Assigned task: Repeat the records in full. No pictures belong in the copy.

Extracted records
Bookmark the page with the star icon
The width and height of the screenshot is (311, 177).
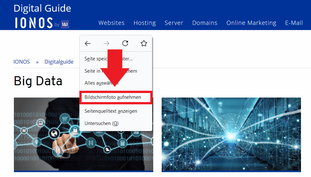click(x=144, y=44)
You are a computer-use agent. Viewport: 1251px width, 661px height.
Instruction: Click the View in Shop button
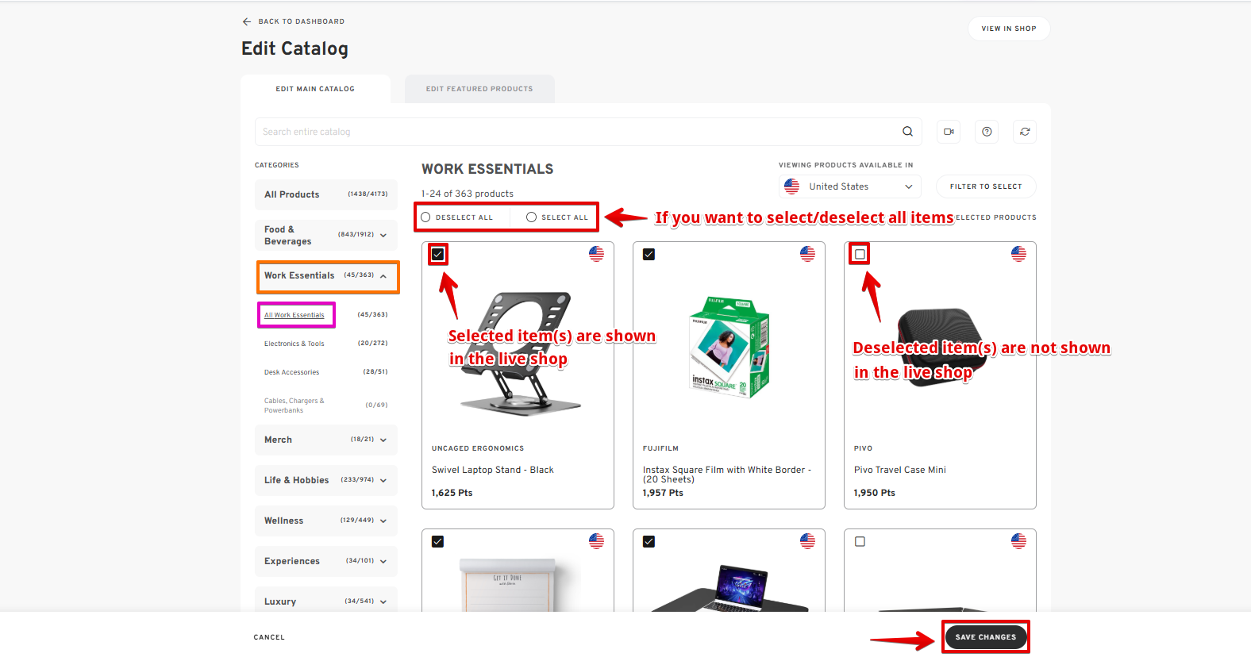pos(1008,29)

Solution to the exercise:
Bookmark the page with the star icon
The width and height of the screenshot is (311, 177).
click(x=144, y=44)
You are a computer-use agent. Viewport: 1251px width, 661px height.
Instruction: Click the View in Shop button
pos(1008,29)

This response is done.